Quinn and Milanizadeh purchased a home together in October 2001. Quinn resided in the home with Milanizadeh and his daughter. In April 2004, Quinn began working in Kuwait. Originally, Quinn had signed a one-year contract to work overseas, but then signed another contract and stayed a second year in Kuwait. During that time, when Quinn returned on vacation, he would stay with Milanizadeh at their home. In August 2005, while working in Kuwait, Quinn purchased a high-rise condominium unit in Dubai for investment purposes .
After finishing his work in Kuwait, Quinn returned home in June 2006 to live with Milanizadeh. After learning that Quinn had engaged in infidelities, Milanizadeh filed for divorce on August 31, 2006. At that time, Quinn still resided with Milanizadeh.
The case was referred to and tried by an associate judge. With respect to S.Q., the parties agreed that Quinn and Milanizadeh should be named joint managing conservators with standard possession rights and that Milanizadeh would establish S.Q.’s primary residence.
The issues tried to the associate judge were whether a common-law marriage existed between Quinn and Milanizadeh and, if so, the proper division of the marital estate. During trial, the associate judge first found that a marriage existed between Quinn and Milanizadeh. Trial then proceeded with respect to division of the marital estate.

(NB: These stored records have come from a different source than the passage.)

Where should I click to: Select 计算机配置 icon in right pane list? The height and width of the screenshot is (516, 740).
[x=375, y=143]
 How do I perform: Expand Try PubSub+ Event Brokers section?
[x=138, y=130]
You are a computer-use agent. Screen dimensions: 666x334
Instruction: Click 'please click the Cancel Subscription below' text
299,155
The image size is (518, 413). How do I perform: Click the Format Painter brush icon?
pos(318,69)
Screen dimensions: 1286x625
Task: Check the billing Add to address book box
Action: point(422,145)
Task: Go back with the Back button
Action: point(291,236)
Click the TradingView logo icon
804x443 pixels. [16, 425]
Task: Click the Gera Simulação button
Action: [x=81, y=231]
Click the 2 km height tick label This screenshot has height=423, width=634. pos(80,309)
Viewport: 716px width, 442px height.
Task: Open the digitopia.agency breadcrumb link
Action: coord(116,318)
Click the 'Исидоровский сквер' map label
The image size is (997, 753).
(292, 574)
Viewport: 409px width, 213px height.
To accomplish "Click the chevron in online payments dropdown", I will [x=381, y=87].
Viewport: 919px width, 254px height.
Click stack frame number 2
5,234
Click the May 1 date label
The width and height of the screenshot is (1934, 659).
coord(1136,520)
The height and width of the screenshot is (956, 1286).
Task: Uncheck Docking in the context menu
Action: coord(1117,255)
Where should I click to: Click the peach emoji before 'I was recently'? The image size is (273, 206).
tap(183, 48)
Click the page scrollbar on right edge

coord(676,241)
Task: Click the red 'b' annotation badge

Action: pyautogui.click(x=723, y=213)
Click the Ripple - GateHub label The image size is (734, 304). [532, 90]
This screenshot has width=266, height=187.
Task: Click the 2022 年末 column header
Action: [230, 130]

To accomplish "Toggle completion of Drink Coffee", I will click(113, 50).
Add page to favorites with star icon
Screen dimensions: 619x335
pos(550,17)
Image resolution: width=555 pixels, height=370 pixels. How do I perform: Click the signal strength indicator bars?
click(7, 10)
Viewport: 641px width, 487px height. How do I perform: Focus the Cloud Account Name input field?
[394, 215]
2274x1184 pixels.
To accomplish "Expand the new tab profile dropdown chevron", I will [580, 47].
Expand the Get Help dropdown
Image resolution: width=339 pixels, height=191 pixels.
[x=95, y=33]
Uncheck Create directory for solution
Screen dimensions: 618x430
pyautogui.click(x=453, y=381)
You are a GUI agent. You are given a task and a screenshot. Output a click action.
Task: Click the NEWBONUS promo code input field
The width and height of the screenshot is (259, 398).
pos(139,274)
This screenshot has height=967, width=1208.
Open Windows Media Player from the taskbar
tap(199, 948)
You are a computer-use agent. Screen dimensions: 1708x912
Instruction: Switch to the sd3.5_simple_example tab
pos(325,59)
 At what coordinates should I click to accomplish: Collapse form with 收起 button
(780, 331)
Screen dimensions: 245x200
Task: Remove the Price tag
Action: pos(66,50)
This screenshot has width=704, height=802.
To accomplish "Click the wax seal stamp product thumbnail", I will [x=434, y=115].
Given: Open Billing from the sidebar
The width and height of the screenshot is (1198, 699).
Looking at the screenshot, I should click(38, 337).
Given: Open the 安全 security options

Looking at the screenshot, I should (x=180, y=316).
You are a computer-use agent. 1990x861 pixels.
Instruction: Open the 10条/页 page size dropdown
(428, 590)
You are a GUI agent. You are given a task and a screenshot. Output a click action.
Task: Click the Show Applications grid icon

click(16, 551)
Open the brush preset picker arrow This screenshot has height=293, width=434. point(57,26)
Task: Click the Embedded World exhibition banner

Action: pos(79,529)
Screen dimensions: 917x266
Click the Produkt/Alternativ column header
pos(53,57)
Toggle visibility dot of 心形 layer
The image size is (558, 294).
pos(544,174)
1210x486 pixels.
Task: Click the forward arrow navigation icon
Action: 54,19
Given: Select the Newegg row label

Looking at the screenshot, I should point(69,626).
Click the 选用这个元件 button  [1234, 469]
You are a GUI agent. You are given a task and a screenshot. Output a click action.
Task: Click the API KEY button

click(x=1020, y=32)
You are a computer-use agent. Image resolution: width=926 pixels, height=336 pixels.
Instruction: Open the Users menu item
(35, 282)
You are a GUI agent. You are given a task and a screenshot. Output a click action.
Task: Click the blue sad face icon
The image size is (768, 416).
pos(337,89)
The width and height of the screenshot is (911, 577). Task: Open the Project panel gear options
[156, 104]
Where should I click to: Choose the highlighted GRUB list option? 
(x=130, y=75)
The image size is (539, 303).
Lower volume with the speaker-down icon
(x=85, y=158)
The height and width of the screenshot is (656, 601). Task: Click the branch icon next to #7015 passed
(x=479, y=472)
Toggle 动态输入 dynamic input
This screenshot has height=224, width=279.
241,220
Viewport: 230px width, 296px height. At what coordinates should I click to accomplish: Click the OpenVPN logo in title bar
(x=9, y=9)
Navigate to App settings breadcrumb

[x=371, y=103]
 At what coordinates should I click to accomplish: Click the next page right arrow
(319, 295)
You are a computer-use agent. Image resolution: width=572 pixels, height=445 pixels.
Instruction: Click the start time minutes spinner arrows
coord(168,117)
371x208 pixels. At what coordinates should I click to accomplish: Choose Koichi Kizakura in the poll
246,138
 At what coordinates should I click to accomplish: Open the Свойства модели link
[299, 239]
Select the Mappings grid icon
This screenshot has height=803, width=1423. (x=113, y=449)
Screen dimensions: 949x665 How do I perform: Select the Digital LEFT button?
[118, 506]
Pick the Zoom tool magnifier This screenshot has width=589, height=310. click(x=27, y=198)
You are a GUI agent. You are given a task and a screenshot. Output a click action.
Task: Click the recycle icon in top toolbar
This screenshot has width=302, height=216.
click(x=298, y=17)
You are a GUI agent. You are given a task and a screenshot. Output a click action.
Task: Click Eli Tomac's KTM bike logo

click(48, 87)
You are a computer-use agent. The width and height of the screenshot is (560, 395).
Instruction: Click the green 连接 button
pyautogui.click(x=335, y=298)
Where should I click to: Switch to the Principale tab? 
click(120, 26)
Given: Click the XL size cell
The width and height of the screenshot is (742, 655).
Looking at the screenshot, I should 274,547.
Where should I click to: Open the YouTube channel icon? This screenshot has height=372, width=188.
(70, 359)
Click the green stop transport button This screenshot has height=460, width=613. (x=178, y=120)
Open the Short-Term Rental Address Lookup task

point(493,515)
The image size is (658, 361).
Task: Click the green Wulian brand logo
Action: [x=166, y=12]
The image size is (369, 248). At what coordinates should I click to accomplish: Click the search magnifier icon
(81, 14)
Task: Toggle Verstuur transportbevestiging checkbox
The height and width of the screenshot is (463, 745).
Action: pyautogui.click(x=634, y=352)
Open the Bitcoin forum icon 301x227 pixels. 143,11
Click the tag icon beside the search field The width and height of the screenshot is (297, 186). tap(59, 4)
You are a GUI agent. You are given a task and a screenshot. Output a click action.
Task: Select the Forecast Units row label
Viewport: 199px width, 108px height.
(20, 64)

Three weeks after trial, the associate judge sent the parties his written recommendations with respect to the marital estate. The associate judge made the following pertinent awards: (1) Milanizadeh was awarded the couple’s home and the balances in all bank and savings accounts and (2) Quinn was awarded the condominium in Dubai.
Neither party requested a de novo review by the referring judge, and the referring judge signed a “Final Decree of Divorce” incorporating the associate judge’s recommendations. Quinn now appeals the decree.
Challenge to Associate Judge Hearing Case
In his first issue, Quinn contends, “The trial [referring] court erred by allowing the case to be heard by an associate judge after a written objection was filed in Quinn’s original answer.”
Family Code section 201.005 permits a presiding district court judge to refer certain family law matters to an associate judge. Tex. Fam. Code Ann. § 201.005 (Vernon 2002). That section further provides that if one of the parties files an objection to the associate judge presiding over trial, then the case shall be tried by the referring judge rather than the associate judge. Id.
Here, in his original answer to Milanizadeh’s petition, Quinn filed a written objection to an associate judge trying the case. Quinn claims on appeal that he never waived his right to object to the associate judge trying the case. The record indicates to the contrary. The record reflects that Quinn expressly waived his right to object to trial before an associate judge. Specifically, Quinn and Milanizadeh, and each party’s attorney, signed a Rule 11 agreement waiving any objections to the associate judge hearing the case on the merits.
We overrule Quinn’s first issue.
Decree Conforming with Pleadings
In his second issue, Quinn asserts, “The trial court committed error in making an inequitable division of the community estate when the trial court’s judgment failed to conform to Milanizadeh’s pleadings.”
In her petition, Milanizadeh pled insupportability as the ground for divorce. See Tex. Fam. Ann. § 6.001 (Vernon 2006) (defining “insupportability”). Quinn correctly states that a judgment must conform with the pleadings. Tex .R. Civ. P. 301. Here, the decree states that “the marriage between Quinn and Milanizadeh is dissolved on the ground of insupportability.” Thus, as pointed out by Milanizadeh, the judgment does conform with Milanizadeh’s pleading.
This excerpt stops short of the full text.